Traditionally, models had to choose between looking at long DNA segments (low resolution) or short segments (base-pair resolution). AlphaGenome uses a hybrid architecture that combines convolutional layers for local pattern detection and transformers for long-range communication. This allows it to process a massive 1 million base-pair (Mb) window while maintaining single-letter precision, a critical requirement for identifying distal enhancers that regulate distant genes.

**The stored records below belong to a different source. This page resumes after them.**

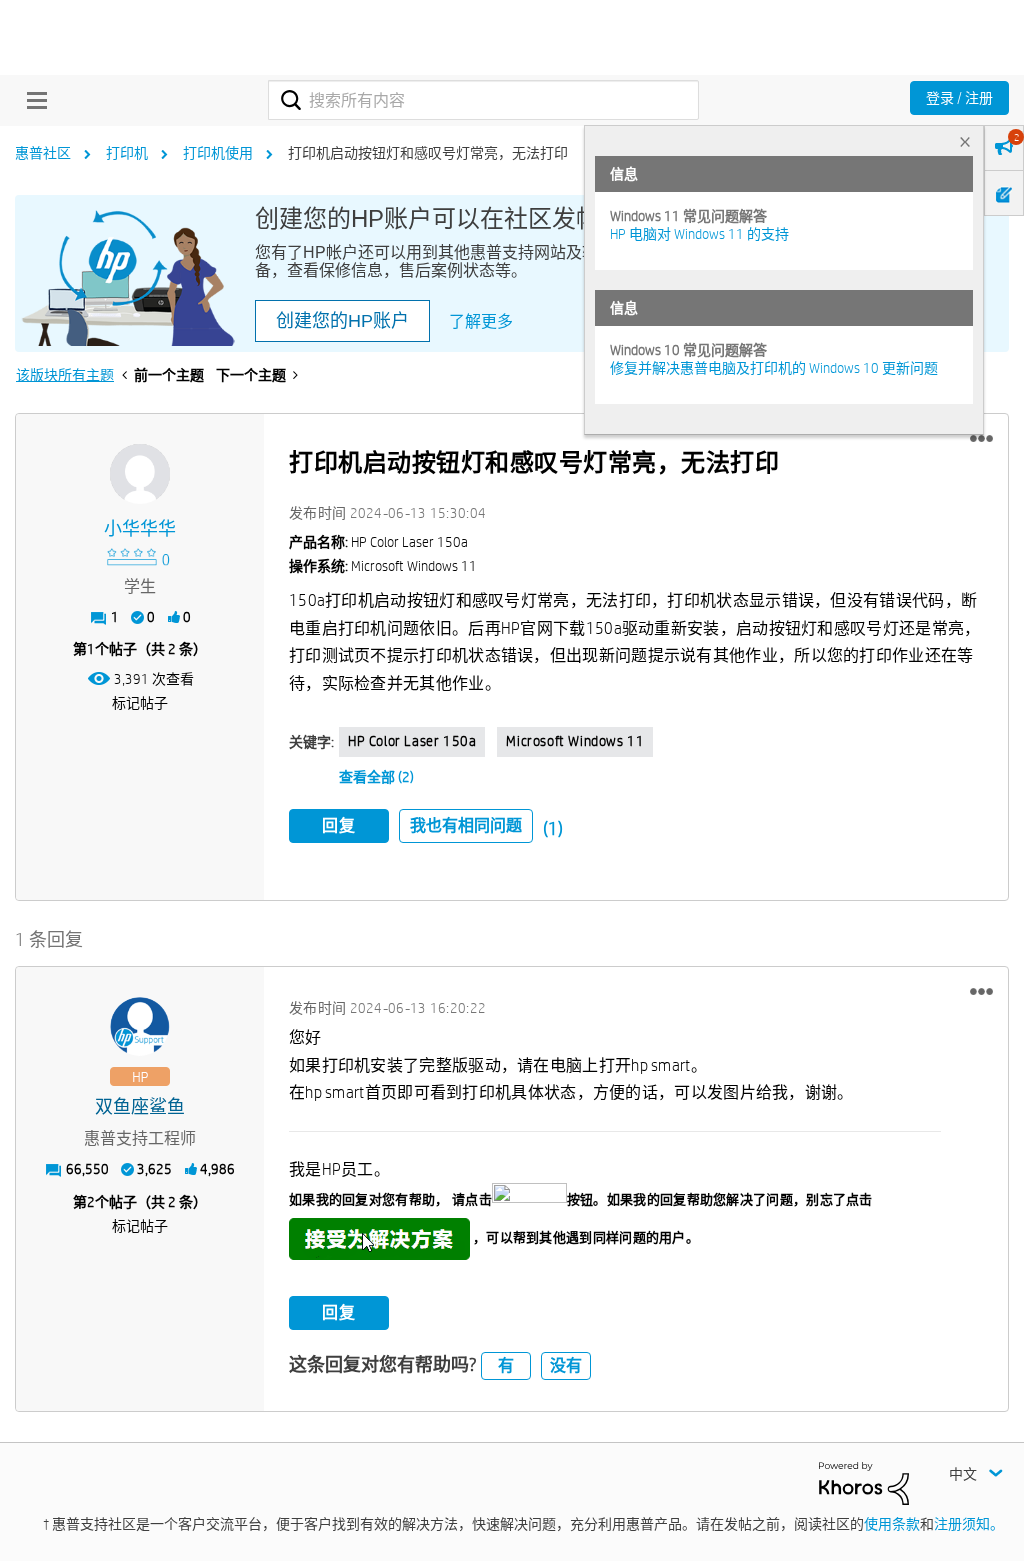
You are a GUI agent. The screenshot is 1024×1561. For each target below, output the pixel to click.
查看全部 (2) (376, 777)
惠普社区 (43, 153)
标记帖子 (140, 703)
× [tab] (965, 141)
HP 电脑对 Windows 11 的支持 (699, 234)
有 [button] (506, 1365)
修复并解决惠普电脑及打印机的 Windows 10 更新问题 (774, 368)
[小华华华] (140, 474)
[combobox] (483, 100)
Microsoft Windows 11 (575, 741)
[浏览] (32, 100)
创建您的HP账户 (342, 321)
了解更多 (481, 321)
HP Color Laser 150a (412, 741)
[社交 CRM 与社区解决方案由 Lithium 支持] (864, 1482)
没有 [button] (566, 1365)
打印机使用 (218, 153)
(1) (553, 828)
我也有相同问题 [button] (466, 825)
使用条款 (892, 1524)
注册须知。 (969, 1524)
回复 (339, 825)
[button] (981, 439)
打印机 (127, 153)
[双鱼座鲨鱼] (140, 1027)
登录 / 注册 (959, 98)
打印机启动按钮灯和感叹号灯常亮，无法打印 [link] (428, 153)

How is the "Variant Effect Prediction" calculated in a second?

Instead of just classifying a mutation, AlphaGenome performs In-Silico Mutagenesis. It generates a prediction for the reference sequence and then generates a second prediction for the "mutated" alternate sequence. By contrasting these two high-resolution tracks, it quantifies the impact of the variant across all 11 modalities. This entire inference cycle is optimized to run in roughly one second on a single H100 GPU.

What is the technical difference between AlphaGenome and AlphaFold?

AlphaFold predicts the 3D structure of proteins (the "what" of biology). AlphaGenome predicts the regulatory logic of DNA (the "when and where" of biology). Developers often use them as a "sandwich": AlphaGenome identifies if a mutation will create a protein in a specific tissue, and AlphaFold predicts if that resulting protein will function correctly.